This invention broadly relates to the machines for treating waste materials from industrial manufacturing plants or municipal wastes and more particularly concerns a compactor and dryer apparatus for such waste materials.

The design of an apparatus of this kind should be based upon a plurality of considerations relating to the individual waste materials to be treated, by way of explanation and not by way of limitation, in the working residuals of the foodstuff transformation industry, in the industrial textile wastes, in the differentiated and sorted municipal wastes. Particular reference is made to the latter materials, in view of the ever increasing relevance that the disposal of solid waste materials is gaining in the modern society organisation.

As essential items of this design effort, it worthwhile to mention: -the energetic value of the waste material, -the methods to be used for recovering such energetic value, -the economic burden connected with such recovery.

Many variables are to be accounted for in defining the above mentioned items and not all of them appear to be compatible or harmonised with one another, so that all up to now proposed technical approaches appear to be incomplete and inadequate. In any case, two objects of fundamental relevance are to be considered as essential: the volumetric reduction of the waste materials and the inertization of any putrescible component.
= = = = =
§ **Written instruction**
Pick up the description of the waste compactor and dryer apparatus after its final sentence and continue it.

§ **Data section**
= = = = =
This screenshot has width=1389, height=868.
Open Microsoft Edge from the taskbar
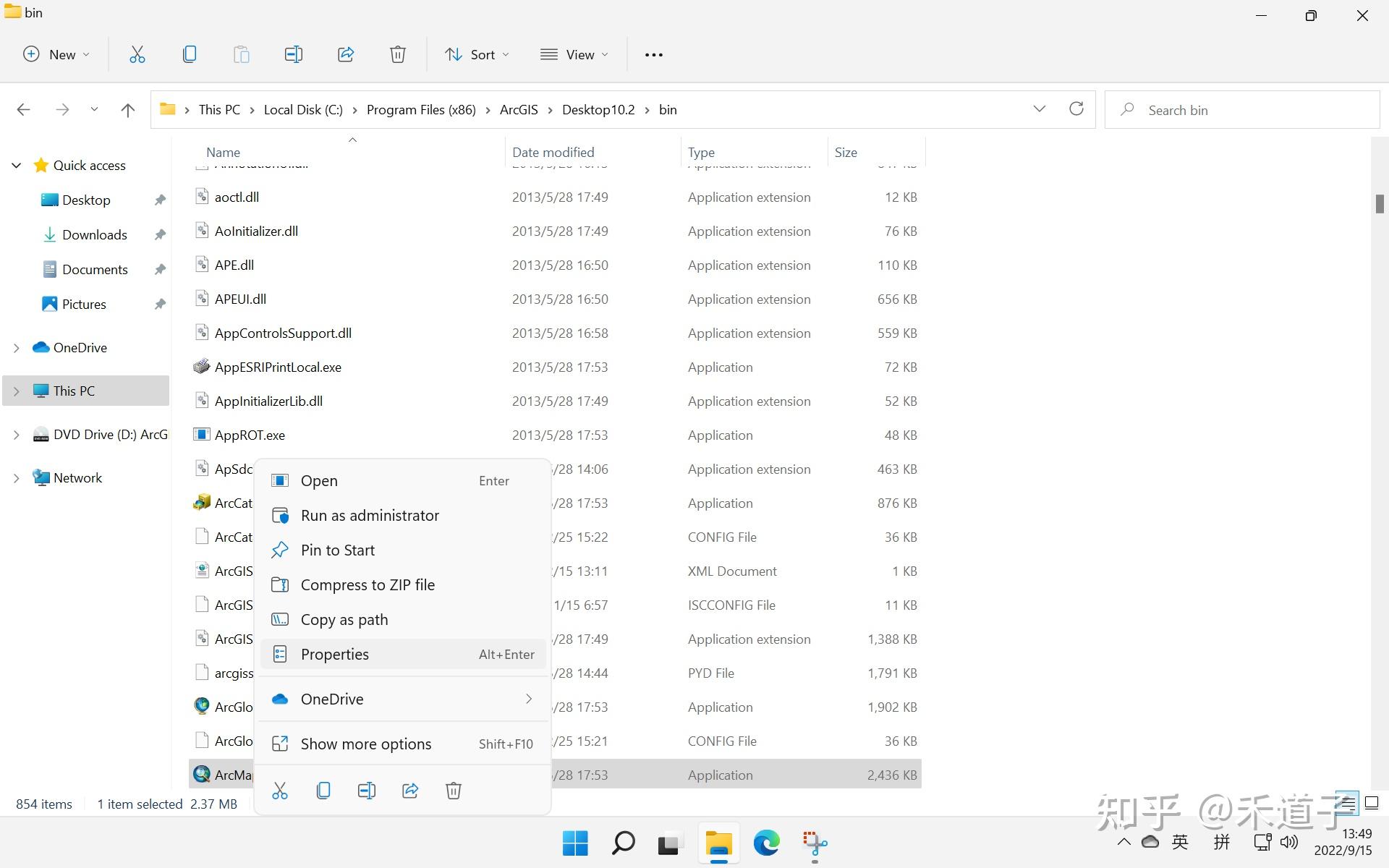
= = = = =
§ **Written reply**
The technical procedures up to now applied aiming at compacting the waste materials and at reducing their humidity content by heat and pressure administration are not comparable to the manufacturing requirements of the industrial plants. As a consequence of this, the machines as presently designed are not economically convenient, particularly from an operation view point, because they have characteristics that reduce their working performances.

As an illustrative example of the problems considered and only partially solved in the prior art, reference can be made to Italian Patent No. 1 262 260. This prior art document discloses a horizontal pressing system in which the material to be treated is compacted and dried by removal of the first extrusion water in a container having a proper stopper.

Subsequently, the waste material is pushed out of the container near the inlet of a furnace, generally having a parallelepiped shape. A hollow space is provided on the side skirt of the furnace and a heat transfer fluid flows through it in order to transfer heat to the material. Upon loading the

furnace, a subsequent heating step is carried out, in order to cause the residual water to vaporise, while the water vapour outflows through discharge openings provided through the side surface of the furnace.

A drawback of this known system is that it is not possible to obtain a regular hydraulic behaviour of the heat transfer fluid which flows within the channel shaped hollow space applied to the side skirt of the furnace, so that the possibilities of thermal exchange are jeopardised.

A further drawback is that also the strength of the furnace body is jeopardised even in respect of very low pressure stresses, due to the openings (having the shape of circular or oval holes) provided in the side surface of the heating chamber for discharging the resulting water vapour.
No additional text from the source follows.